Aku tidak bisa menyembunyikan keterkejutanku dia punya perut yang terpisah untuk manisan, seperti Izumi.
"Aoi-san, tidak ada manisan Jepang yang kita beli kemarin yang tersisa, mungkinkah......?"
Ketika aku dengan santai bertanya pada Aoi-san yang telah bangun apa yang terjadi.
"M-Maafkan aku......aku mencoba menahan diri, tapi ketika aku sadar, aku sudah memakannya......."
Dia meminta maaf padaku dengan wajah seperti itu adalah akhir dari dunia.
Menurut pengakuan Aoi-san, pada awalnya dia bermaksud hanya akan makan satu.

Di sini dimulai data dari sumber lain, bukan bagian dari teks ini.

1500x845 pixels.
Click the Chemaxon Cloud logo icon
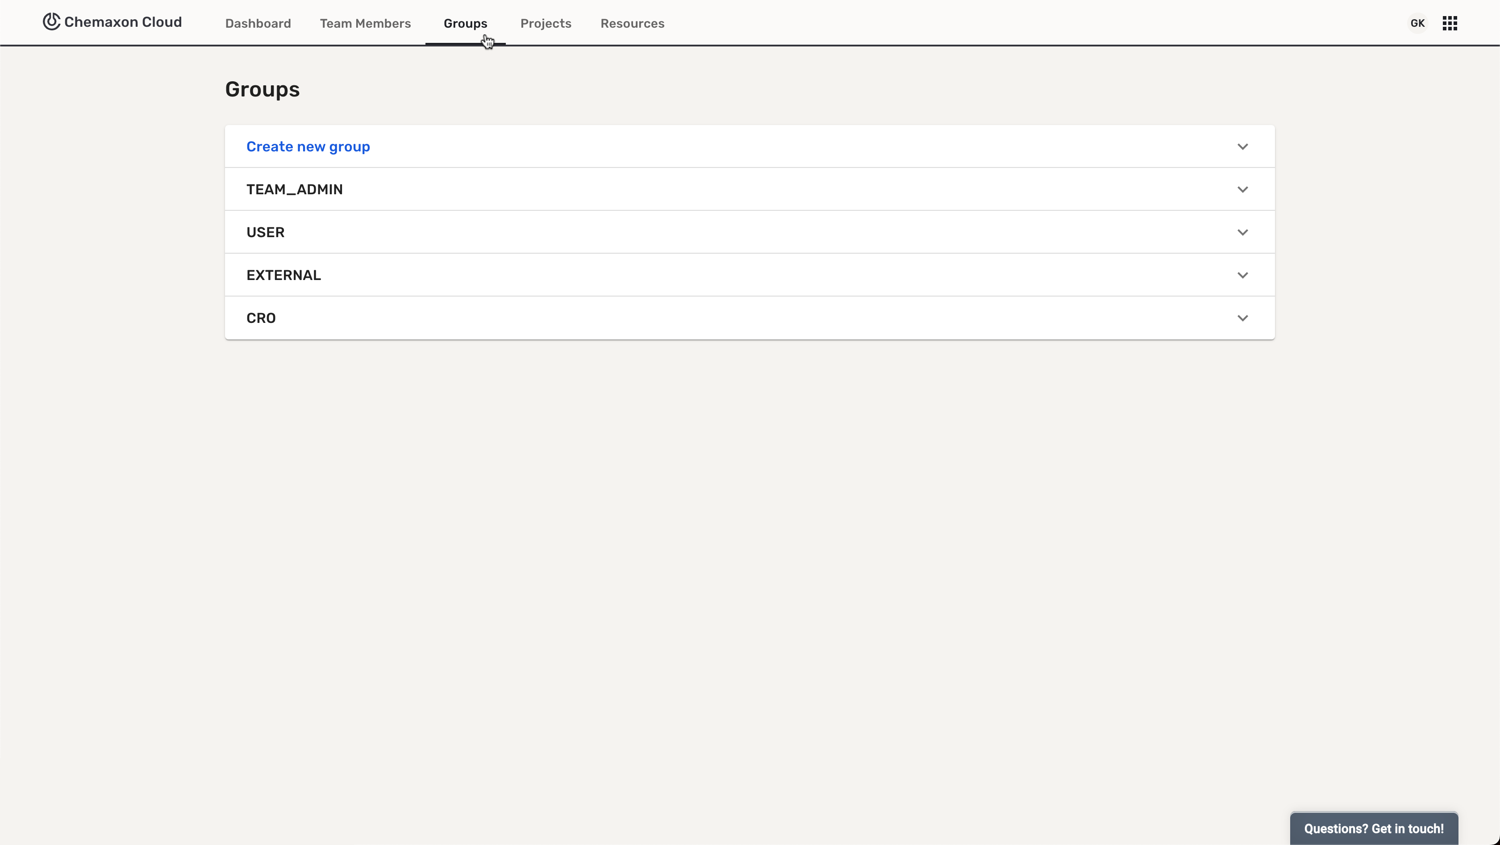pos(51,22)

Tapi ketika dia makan satu, dia ingin makan dua, dan ketika ia makan dua, dia ingin makan tiga. Sementara itu, dia menyadari bahwa dia sudah makan lebih dari setengahnya dan menyesal.
Terlebih lagi, dia sangat panik karena dia juga memakan bagianku, jadi dia memutuskan untuk memakan semuanya dan berpura-pura bahwa camilan itu tidak pernah ada sejak awal.
Bahkan jika menyelinap di larut malam, kejahatannya itu terlalu berani.
Aku merasa bersalah membuat Aoi-san meminta maaf dengan setengah menangis, tapi bukannya marah, aku malah berusaha untuk menahan tawa.
Jika itu adalah Aoi-san beberapa waktu yang lalu, dia tidak akan pernah meminta camilan teh sejak awal, juga tidak akan memakannya sendirian karena sungkan.
Aku yakin perubahan semacam ini adalah hal yang baik untuk Aoi-san.
Kurasa aku akan membelikannya lebih banyak lagi lain kali.